YC: We started to look at better ways to make drug delivery films more flexible and not as rigid and so that’s where Mark Grinstaff got the idea to spin polymers into meshes. These are easier for us, as surgeons, to implant.
They are also easier for us to handle and get better coverage of the areas where tumour has been removed. Then, what we realised was that, particularly with a mixture of polymers, these meshes also had different drug release profiles. That’s where Dr. Grinstaff started to figure out that the mechanism for delayed release involved entrapped air within the meshes and that release could be delayed by increasing the stability of entrapped air within the mesh.
SB: What are the main benefits of controlled drug release over taking drugs repeatedly?
YC: If you look at the delivery of drugs that we give repeatedly, patients tend to get a high level and then it decreases.
How quickly it goes up has to do with how it’s delivered – if it’s orally then it’s a slower rise and if it’s IV you get a rapid rise but then you have to diffuse into the tissues. Then, how quickly it goes away depends on how quickly the drug is broken down.
This is one of the nice things about the paper – it looks at SN38 and we know this doesn’t last very long because it’s broken down so quickly. But, if you had a way that you could release the drug continually, you don’t get this up and down pattern and you don’t have those windows where you’re subtherapeutic or supertherapeutic.
Depending on how we load it and how we create our doping to decide how fast we want it to release, we can actually titrate out where we think we have a therapeutic level for a long time. This is good for chemotherapy because we don’t want cells to proliferate in the time when we’re subtherapeutic.
SB: How did you test your superhydrophobic mechanism?
YC: We did the in vitro studies for this paper, but right now we are testing it on animals. We are looking at ways we can prevent recurrence and whether it can prevent tumours from growing.
What’s nice about this is that we can use ultrasound as a non-invasive method to track the location of the mesh and document drug release. We don’t have to go in, take it out and see how much of the drug has gone.
SB: What challenges did you face when you tested the mesh?
YC: Some of the challenges relate to learning how to use ultrasound and other technologies on small animals.

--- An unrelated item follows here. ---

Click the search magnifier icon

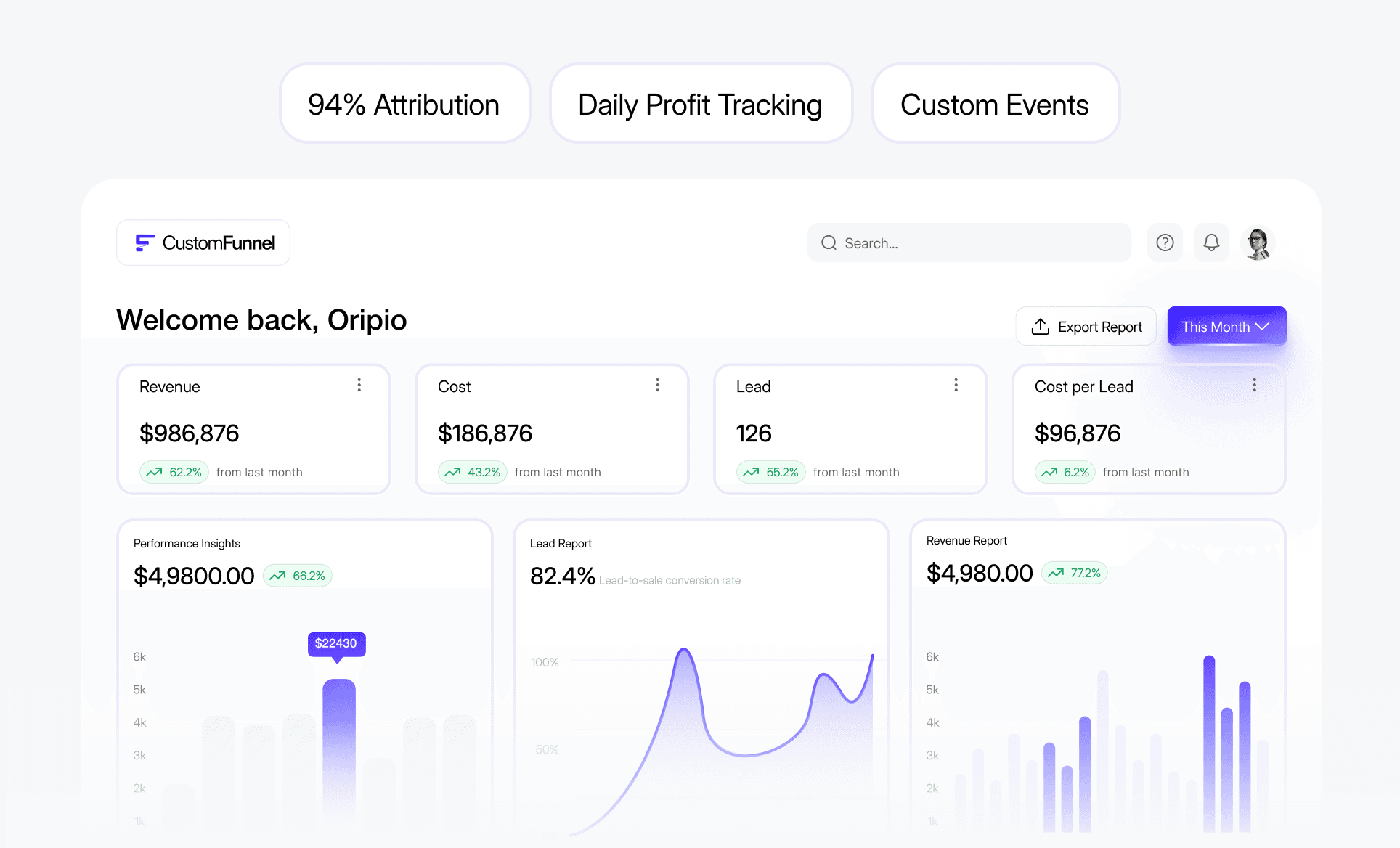click(x=829, y=242)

Also, I don’t know if it was a challenge, but it was interesting to see how the drug partitions differently depending on how it’s manufactured.
SB: Are there any dangers that something could go wrong with this mechanism to make drugs release into the system too quickly?
YC: I think that’s why we are looking at exactly how to construct it because we want to make sure that this doesn’t happen and I think by doping it we give ourselves a bit more safety, because we know that it can only release so fast.
We also understand the process of wetting because if you get the mesh wetted, you can make it release faster. So, I think that having the ultrasound is a way to see how fast it’s releasing the drug is a nice safety mechanism so we know if the mesh is releasing the drug too fast.
SB: What kind of future do you see for controlled drug release?
YC: People have talked a lot about the different polymers, PH changes and temperature changes and I think that air is another one of those mechanisms to control release.
The idea in the future would be to be able to keep the drug where we want it and then release it when we want. Right now, we can’t say we want the drug to be released tomorrow or in two weeks.
The reason we have been so interested in controlled release is because in surgery, I don’t want a whole bunch of chemotherapy to get released the next day.
I want patients to heal their wound and they need to have ten to 14 days for the healing process to work, particularly in ostomies for colon cancer or lung surgery. I think we are going to end up with a lot of controlled releases which you can turn on and off. We haven’t figured out a way to turn it off, but that would be nice.